* _WORK REQUEST 1_
According to the fact sheet, what did the Veterans Health Care Eligibility Reform Act of 1996 authorize?
* _WORK REQUEST 2_
In the fact sheet, rewrite the passage from "Mandatory Funding for" up to and including "they rightfully deserve.", substituting "homeland security" for "national defense".
* _WORK REQUEST 3_
Summarize the fact sheet in two sentences.

* _DOCUMENT SEGMENT_
■ ■ ■ ■ ■ ■ ■
Mandatory Funding for Veterans Health Care
Fact Sheet


Because of their extraordinary sacrifices and contributions, veterans have earned the right to free health care as a continuing cost of national defense. The Veterans Health Care Eligibility Reform Act of 1996 authorized eligible veterans access to Department of Veterans Affairs (VA) health care and brought us closer to meeting our moral obligation as a nation to care for veterans and generously provide them the benefits and health care they rightfully deserve.


The Problem:
Due to perennially inadequate health care budgets, the VA health care system can no longer meet the needs of our nation's service-connected disabled veterans. To ensure the viability of the VA health care system for current and future service-connected disabled veterans, it is imperative that our government provide an adequate health care budget to enable VA to serve the needs of disabled veterans nationwide. In order to ensure that these needs are met, it is imperative that the funding for the VA health care system be made a mandatory account, and that all service-connected disabled veterans, and all other enrolled veterans, be able to access the system in a timely manner.
■ ■ ■ ■ ■ ■ ■
* _INFORMATION GIVEN_
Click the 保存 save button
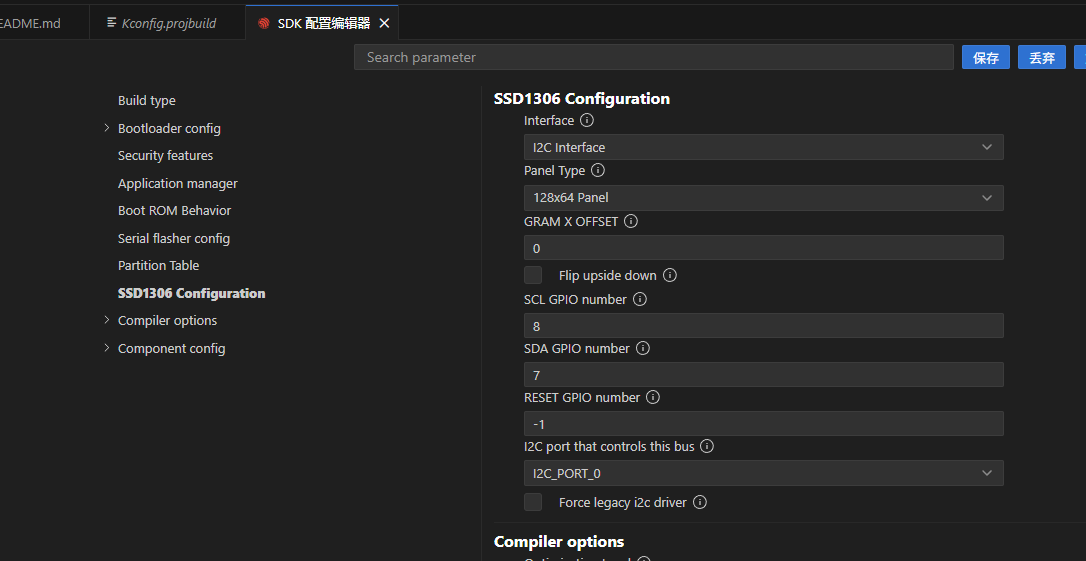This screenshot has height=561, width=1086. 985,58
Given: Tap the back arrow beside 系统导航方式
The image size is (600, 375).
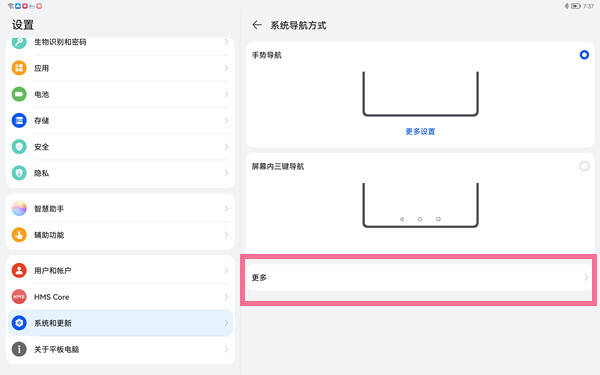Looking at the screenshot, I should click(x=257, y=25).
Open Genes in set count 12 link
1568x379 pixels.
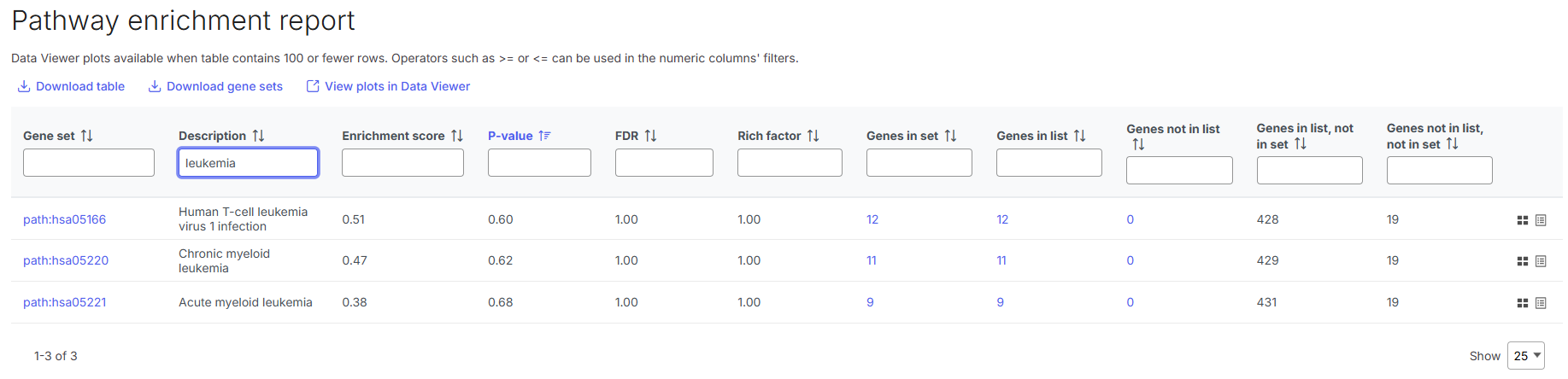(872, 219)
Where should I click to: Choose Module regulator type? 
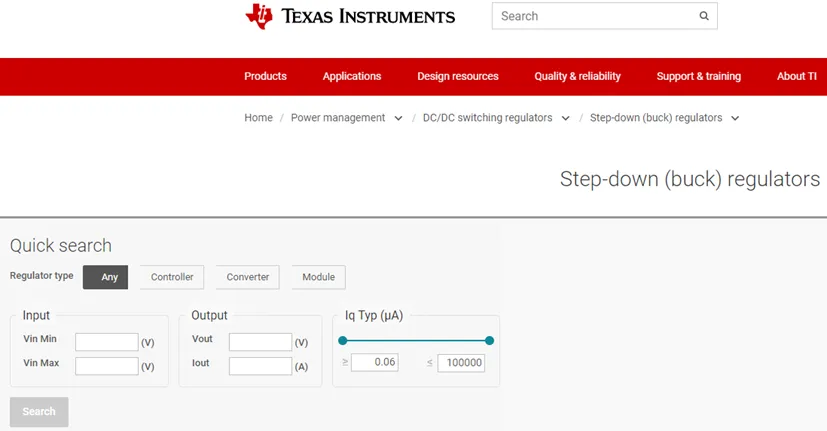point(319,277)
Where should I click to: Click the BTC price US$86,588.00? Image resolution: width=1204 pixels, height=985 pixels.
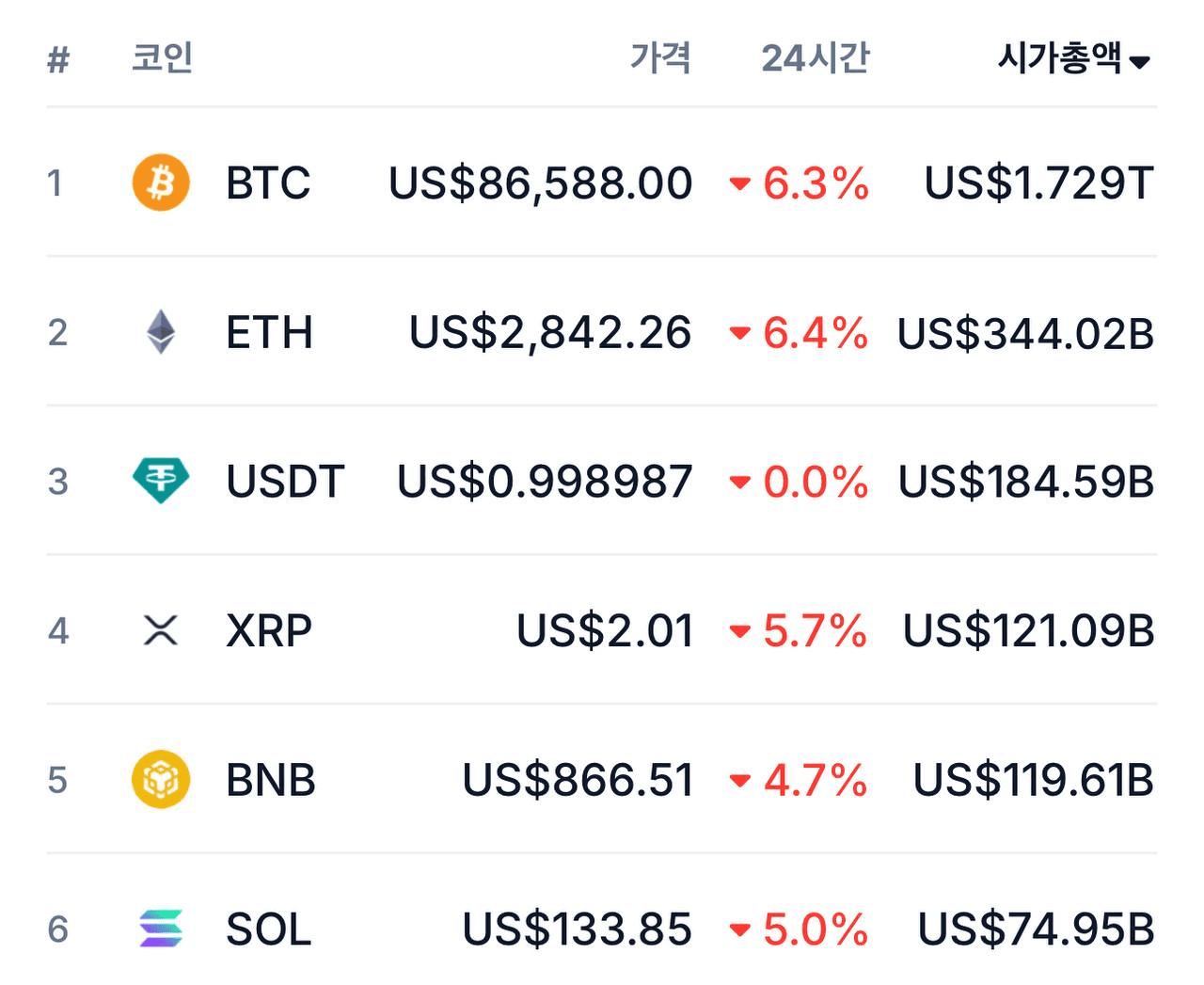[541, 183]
■ ■ ■ ■ ■ ■ ■
* _YOUR RESPONSE 1_
It authorized eligible veterans access to Department of Veterans Affairs (VA) health care.

* _YOUR RESPONSE 2_
Mandatory Funding for Veterans Health Care
Fact Sheet


Because of their extraordinary sacrifices and contributions, veterans have earned the right to free health care as a continuing cost of homeland security. The Veterans Health Care Eligibility Reform Act of 1996 authorized eligible veterans access to Department of Veterans Affairs (VA) health care and brought us closer to meeting our moral obligation as a nation to care for veterans and generously provide them the benefits and health care they rightfully deserve.

* _YOUR RESPONSE 3_
Veterans have earned free health care as a continuing cost of national defense, and the Veterans Health Care Eligibility Reform Act of 1996 authorized eligible veterans access to VA health care. Because of perennially inadequate budgets, the VA health care system can no longer meet the needs of service-connected disabled veterans, so its funding must be made a mandatory account and all service-connected disabled veterans and other enrolled veterans must be able to access it in a timely manner.